Job -
Could you return all of the records below verbatim, keeping every line unchanged?

Exercise material -
━━━━━━━━━━━━━━━━━━━━━━━━━━━━━━

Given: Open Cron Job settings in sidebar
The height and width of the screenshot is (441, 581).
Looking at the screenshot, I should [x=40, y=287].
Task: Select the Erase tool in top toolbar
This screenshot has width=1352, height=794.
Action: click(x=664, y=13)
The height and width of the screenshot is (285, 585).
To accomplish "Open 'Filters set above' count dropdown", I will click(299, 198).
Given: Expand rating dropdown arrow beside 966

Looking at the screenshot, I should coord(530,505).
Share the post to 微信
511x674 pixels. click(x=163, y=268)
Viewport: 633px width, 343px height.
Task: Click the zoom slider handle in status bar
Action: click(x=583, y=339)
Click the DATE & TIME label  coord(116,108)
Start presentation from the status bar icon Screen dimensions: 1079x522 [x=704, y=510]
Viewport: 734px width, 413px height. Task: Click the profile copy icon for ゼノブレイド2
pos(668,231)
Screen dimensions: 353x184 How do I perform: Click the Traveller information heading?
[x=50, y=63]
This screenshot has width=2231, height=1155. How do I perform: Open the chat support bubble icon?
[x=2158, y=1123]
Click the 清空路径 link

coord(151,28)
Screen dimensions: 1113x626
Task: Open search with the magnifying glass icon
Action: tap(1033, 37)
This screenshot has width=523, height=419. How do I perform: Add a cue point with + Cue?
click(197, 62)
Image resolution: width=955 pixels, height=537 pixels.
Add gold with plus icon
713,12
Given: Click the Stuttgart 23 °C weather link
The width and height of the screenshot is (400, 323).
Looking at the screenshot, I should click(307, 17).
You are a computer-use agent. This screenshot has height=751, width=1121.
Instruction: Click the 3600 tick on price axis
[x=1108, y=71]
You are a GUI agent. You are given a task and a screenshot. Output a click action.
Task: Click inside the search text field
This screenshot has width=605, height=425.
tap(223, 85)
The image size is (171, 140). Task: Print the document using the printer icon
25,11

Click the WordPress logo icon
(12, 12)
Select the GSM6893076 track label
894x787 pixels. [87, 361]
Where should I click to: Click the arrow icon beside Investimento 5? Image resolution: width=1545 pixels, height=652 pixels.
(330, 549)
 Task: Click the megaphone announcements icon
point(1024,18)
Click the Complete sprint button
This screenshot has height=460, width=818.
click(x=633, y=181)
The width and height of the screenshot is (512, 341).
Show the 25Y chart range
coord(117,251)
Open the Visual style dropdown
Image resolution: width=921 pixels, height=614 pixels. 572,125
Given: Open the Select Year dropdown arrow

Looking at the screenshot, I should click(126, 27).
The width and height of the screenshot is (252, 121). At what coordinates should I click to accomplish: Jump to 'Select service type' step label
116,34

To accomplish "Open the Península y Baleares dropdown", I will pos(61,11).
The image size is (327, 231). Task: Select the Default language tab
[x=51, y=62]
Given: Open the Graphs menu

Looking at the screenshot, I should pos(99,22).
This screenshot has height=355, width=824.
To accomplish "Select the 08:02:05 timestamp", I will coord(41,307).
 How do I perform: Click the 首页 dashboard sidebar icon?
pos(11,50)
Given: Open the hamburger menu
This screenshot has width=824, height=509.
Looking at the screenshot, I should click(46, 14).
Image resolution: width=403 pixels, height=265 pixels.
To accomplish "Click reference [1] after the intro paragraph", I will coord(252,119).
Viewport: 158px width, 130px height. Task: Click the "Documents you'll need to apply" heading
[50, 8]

━━━━━━━━━━━━━━━━━━━━━━━━━━━━━━

Result of the exercise -
Given: Open Cron Job settings in sidebar
The height and width of the screenshot is (441, 581).
Looking at the screenshot, I should [x=40, y=287].
Task: Select the Erase tool in top toolbar
This screenshot has width=1352, height=794.
Action: click(x=664, y=13)
The height and width of the screenshot is (285, 585).
To accomplish "Open 'Filters set above' count dropdown", I will click(299, 198).
Given: Expand rating dropdown arrow beside 966

Looking at the screenshot, I should coord(530,505).
Share the post to 微信
511x674 pixels. click(x=163, y=268)
Viewport: 633px width, 343px height.
Task: Click the zoom slider handle in status bar
Action: click(x=583, y=339)
Click the DATE & TIME label  coord(116,108)
Start presentation from the status bar icon Screen dimensions: 1079x522 [x=704, y=510]
Viewport: 734px width, 413px height. Task: Click the profile copy icon for ゼノブレイド2
pos(668,231)
Screen dimensions: 353x184 How do I perform: Click the Traveller information heading?
[x=50, y=63]
This screenshot has width=2231, height=1155. How do I perform: Open the chat support bubble icon?
[x=2158, y=1123]
Click the 清空路径 link

coord(151,28)
Screen dimensions: 1113x626
Task: Open search with the magnifying glass icon
Action: tap(1033, 37)
This screenshot has width=523, height=419. How do I perform: Add a cue point with + Cue?
click(197, 62)
Image resolution: width=955 pixels, height=537 pixels.
Add gold with plus icon
713,12
Given: Click the Stuttgart 23 °C weather link
The width and height of the screenshot is (400, 323).
Looking at the screenshot, I should click(307, 17).
You are a computer-use agent. This screenshot has height=751, width=1121.
Instruction: Click the 3600 tick on price axis
[x=1108, y=71]
You are a GUI agent. You are given a task and a screenshot. Output a click action.
Task: Click inside the search text field
This screenshot has width=605, height=425.
tap(223, 85)
The image size is (171, 140). Task: Print the document using the printer icon
25,11

Click the WordPress logo icon
(12, 12)
Select the GSM6893076 track label
894x787 pixels. [87, 361]
Where should I click to: Click the arrow icon beside Investimento 5? Image resolution: width=1545 pixels, height=652 pixels.
(330, 549)
 Task: Click the megaphone announcements icon
point(1024,18)
Click the Complete sprint button
This screenshot has height=460, width=818.
click(x=633, y=181)
The width and height of the screenshot is (512, 341).
Show the 25Y chart range
coord(117,251)
Open the Visual style dropdown
Image resolution: width=921 pixels, height=614 pixels. 572,125
Given: Open the Select Year dropdown arrow

Looking at the screenshot, I should click(126, 27).
The width and height of the screenshot is (252, 121). At what coordinates should I click to accomplish: Jump to 'Select service type' step label
116,34

To accomplish "Open the Península y Baleares dropdown", I will pos(61,11).
The image size is (327, 231). Task: Select the Default language tab
[x=51, y=62]
Given: Open the Graphs menu

Looking at the screenshot, I should pos(99,22).
This screenshot has height=355, width=824.
To accomplish "Select the 08:02:05 timestamp", I will coord(41,307).
 How do I perform: Click the 首页 dashboard sidebar icon?
pos(11,50)
Given: Open the hamburger menu
This screenshot has width=824, height=509.
Looking at the screenshot, I should click(46, 14).
Image resolution: width=403 pixels, height=265 pixels.
To accomplish "Click reference [1] after the intro paragraph", I will coord(252,119).
Viewport: 158px width, 130px height. Task: Click the "Documents you'll need to apply" heading
[50, 8]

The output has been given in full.